Faculty Writing: On the History of the IWW, and the Politics of Expert Parenting Advice

Writing in The Nation, BISR faculty RH Lossin heaps praise on Deborah Shaffer and Stewart Bird’s 1979 documentary film Wobblies, recently re-released by Kino Lorber, calling it “an important correction to the conventional wisdom that the IWW was a failure—as well as a reminder that its successes were the result of its willingness to take radical positions.” In light of a recent uptick in unionization efforts across the US, Lossin writes, retrieving the story of the IWW—“not its popular representation as a failed, fringe movement but as a radical union capable of great organizing feats”—is all the more urgent. She notes, as a case in point, the whispers and accusations of dubious labor practices at the Metrograph theater where the film had its NYC (re)premier. Among the lessons to be taken from the story of the IWW are not only that ideas can and do “pose material threats,” but that “realism,” in terms of what labor activism can accomplish, “is in the eye of the beholder.”
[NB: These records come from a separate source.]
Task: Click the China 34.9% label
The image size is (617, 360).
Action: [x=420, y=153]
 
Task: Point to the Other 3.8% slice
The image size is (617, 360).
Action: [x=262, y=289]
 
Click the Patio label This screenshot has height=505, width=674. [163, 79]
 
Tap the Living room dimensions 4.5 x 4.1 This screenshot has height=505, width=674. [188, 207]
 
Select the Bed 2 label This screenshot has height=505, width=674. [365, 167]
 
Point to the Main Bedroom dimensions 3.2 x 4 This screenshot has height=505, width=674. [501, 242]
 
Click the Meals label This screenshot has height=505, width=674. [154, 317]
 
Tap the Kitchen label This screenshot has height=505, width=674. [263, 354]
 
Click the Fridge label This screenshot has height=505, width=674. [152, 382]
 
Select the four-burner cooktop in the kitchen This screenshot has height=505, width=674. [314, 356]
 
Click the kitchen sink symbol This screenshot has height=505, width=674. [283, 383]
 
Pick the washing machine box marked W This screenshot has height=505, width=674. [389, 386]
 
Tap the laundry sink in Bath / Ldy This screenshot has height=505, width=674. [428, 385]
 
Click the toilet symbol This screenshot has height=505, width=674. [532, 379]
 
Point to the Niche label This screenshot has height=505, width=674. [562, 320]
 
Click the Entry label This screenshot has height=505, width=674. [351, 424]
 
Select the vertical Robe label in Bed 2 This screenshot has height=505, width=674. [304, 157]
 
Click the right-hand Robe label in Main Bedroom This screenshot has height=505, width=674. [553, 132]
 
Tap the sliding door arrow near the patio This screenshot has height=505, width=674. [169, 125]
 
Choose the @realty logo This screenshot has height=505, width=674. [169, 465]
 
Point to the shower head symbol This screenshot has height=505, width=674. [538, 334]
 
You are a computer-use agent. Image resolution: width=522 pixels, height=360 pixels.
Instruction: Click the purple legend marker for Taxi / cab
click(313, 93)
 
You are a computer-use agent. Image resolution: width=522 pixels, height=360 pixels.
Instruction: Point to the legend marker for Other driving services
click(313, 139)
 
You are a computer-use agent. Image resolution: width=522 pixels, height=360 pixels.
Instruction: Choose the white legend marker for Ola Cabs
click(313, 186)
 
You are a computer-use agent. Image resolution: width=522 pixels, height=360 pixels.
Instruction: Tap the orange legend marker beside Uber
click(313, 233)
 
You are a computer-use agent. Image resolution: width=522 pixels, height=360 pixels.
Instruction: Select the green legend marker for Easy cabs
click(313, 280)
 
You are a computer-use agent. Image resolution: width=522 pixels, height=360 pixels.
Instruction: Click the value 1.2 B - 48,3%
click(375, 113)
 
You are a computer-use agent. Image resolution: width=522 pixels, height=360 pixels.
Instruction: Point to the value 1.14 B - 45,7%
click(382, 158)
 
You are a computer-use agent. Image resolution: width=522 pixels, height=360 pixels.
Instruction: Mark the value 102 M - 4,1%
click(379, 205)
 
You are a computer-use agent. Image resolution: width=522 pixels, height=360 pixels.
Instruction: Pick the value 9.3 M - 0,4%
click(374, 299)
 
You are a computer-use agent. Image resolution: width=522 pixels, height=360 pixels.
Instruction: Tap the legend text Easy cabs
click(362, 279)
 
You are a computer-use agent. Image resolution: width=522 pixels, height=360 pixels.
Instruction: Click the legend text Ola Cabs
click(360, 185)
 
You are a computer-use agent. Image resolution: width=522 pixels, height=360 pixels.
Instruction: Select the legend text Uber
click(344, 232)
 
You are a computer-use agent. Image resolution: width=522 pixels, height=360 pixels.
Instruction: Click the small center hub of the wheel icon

And, in the latest issue of Dilettante Army, BISR faculty Danya Glabau casts a critical eye on the dizzying growth of the “expert” parenting advice industry that, to be sure, is nothing new, with roots in the early 20th century advent of “scientific motherhood.” But, as Glabau notes, it is not just “the watchful eyes of social service agencies” who are bent on regularizing and rationalizing babyhood; today’s inconsistently credentialed (and often self-styled) “experts” insinuate themselves via apps and social media into a parent’s most intimate and often insecure moments to demote the skills and confidence that derive from lived experience. This, she argues, represents a real public health crisis and deserves to be taken seriously as “a central political problem of our time,” for, “despite all of this expert oversight,” maternal and infant mortality is on the rise in the US, as is “vaccine hesitancy”—which might also be aptly described, Glabau ventures, as “expert fatigue.”